Cumhuriyet Halk Partisi Lideri Özgür Özel, CHP Genel Merkezi’nde gerçekleştirilen eğitim sendikaları ile buluşma etkinliğinin açılış konuşmasını gerçekleştirdi. Özel, “Bugün eğitim sendikalarının değerli genel başkanlarını, yöneticilerini, onların beklentilerini dinlemek, birlikte geçirdiğimiz eğitim gündeminin çok yoğun, karmaşık, çok endişe verici olduğu geçtiğimiz süreci değerlendirmek, Ekim ayına kadar zaman kaybetmek yerine birlikte verilen mücadele sonucunda kazanılan zamanı doğru değerlendirmek, Ekim ayında eğitim gündeminde ortak yol haritamızı doğru verilerle, doğru bilgilerle ve kamuoyunu doğru bilgilendirerek belirleyebilmek üzere böyle bir toplantı yaptık” dedi. Özel, şunları kaydetti:

“ENDİŞELERİNİ VE ÖNERİLERİNİ İLETİYORLAR”

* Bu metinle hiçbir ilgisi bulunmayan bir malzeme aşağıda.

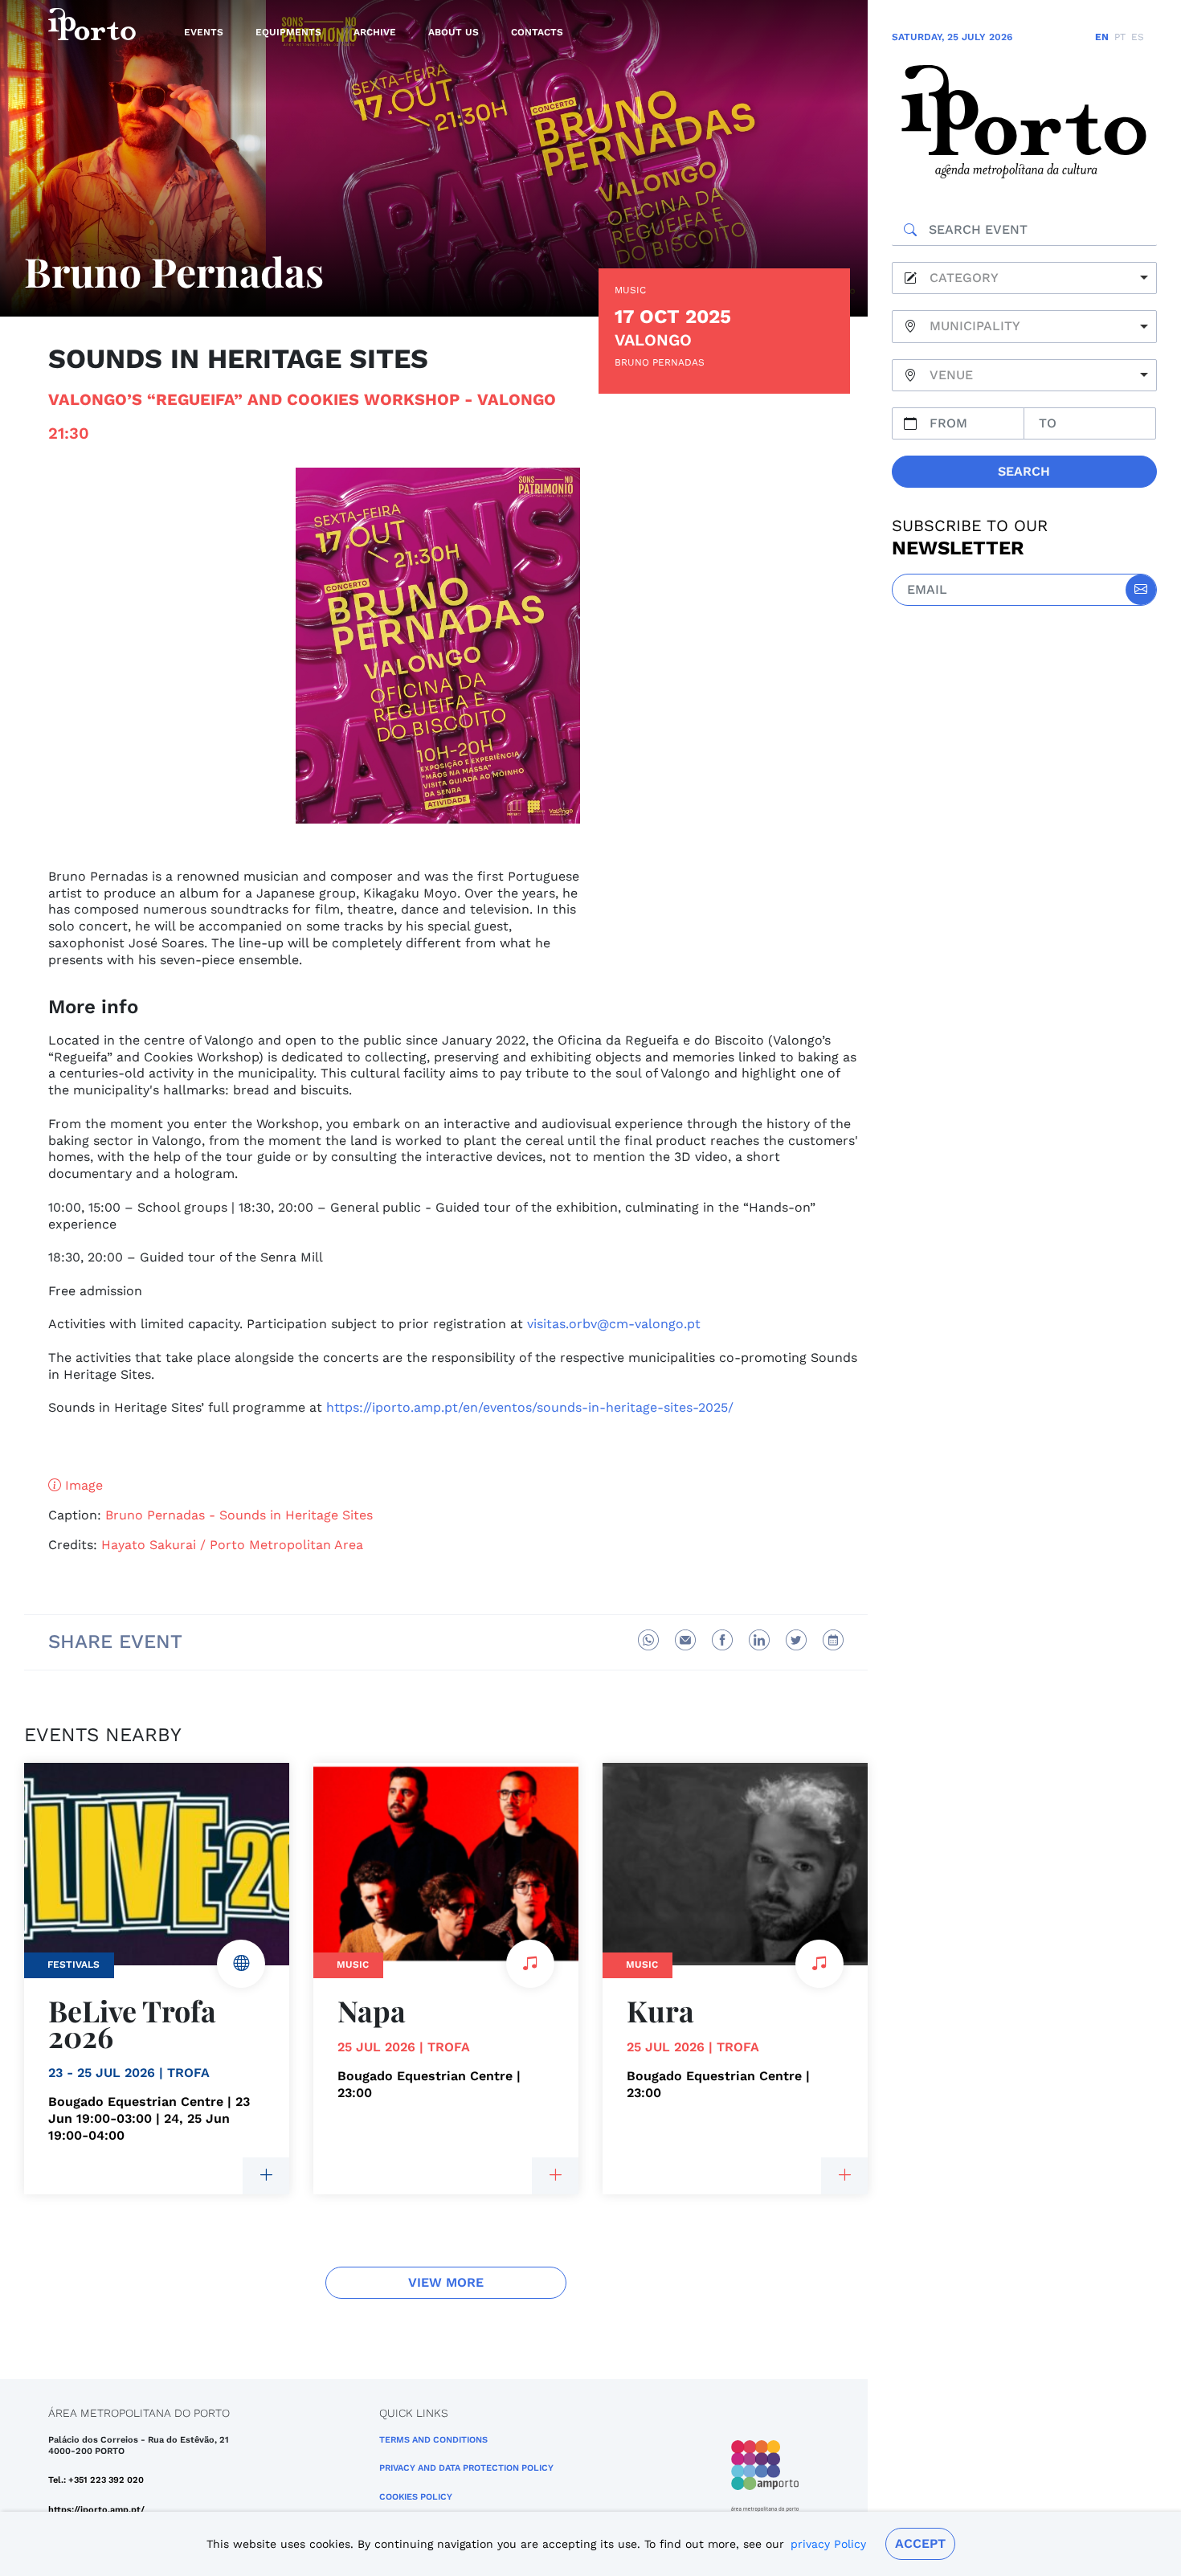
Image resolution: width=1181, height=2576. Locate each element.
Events (203, 32)
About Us (453, 32)
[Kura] (844, 2175)
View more (446, 2282)
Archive (374, 32)
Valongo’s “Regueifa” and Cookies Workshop (254, 399)
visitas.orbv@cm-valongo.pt (614, 1323)
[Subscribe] (1141, 589)
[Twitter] (796, 1639)
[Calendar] (833, 1639)
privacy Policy (828, 2543)
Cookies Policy (415, 2497)
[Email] (685, 1639)
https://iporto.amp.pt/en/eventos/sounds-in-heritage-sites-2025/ (530, 1407)
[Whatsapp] (648, 1639)
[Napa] (555, 2175)
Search (1024, 471)
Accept (920, 2543)
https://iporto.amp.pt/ (96, 2509)
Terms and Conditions (433, 2440)
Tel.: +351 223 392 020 (96, 2480)
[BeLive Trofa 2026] (266, 2175)
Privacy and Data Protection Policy (466, 2468)
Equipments (288, 32)
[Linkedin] (759, 1639)
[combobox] (1024, 278)
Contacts (537, 32)
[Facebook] (722, 1639)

“Her bir sendikamızdan görüşme talepleri, bilgi notları geliyordu. Her birisi çok kıymetli, gölge kabinemizdeki Milli Eğitim Bakanımız Suat Özçağdaş ve değerli yardımcıları konuyla ilgili sizlerle hep temas halinde. Bize sizlerin değerlendirmelerini, çalışmalarını, bilgi notlarını, raporlarını, endişelerini, önerilerini iletiyorlar. Ama bugün hem toplu halde bir araya gelmek, sizin kendi ağzınızdan değerlendirmelerinizi dinlemek hem de bizim yaz dönemi çalışmalarına ilişkin bilgi vermek üzere sizleri burada ağırlamaktan büyük bir memnuniyet duyuyorum. Hepiniz hoş geldiniz. Tabi aramızda toplantıda eğitim sendikalarının başkanları, yöneticileri var. Aynı zamanda emekli öğretmenlerin örgütlerinin temsilcileri var. Ben iki emekli öğretmenin çocuğu olarak doğduğu günden itibaren okulda ertesi günkü derse plan hazırlayan, ders notlarını hazırlayan iki öğretmenin evladı olarak, nöbetlerde öğretmen odalarında kendi dersini yapmış, ödevlerini yapmış bir öğretmen çocuğu olarak bugün burada sizlerle birlikte olmaktan ayrıca büyük bir memnuniyet duyuyorum.”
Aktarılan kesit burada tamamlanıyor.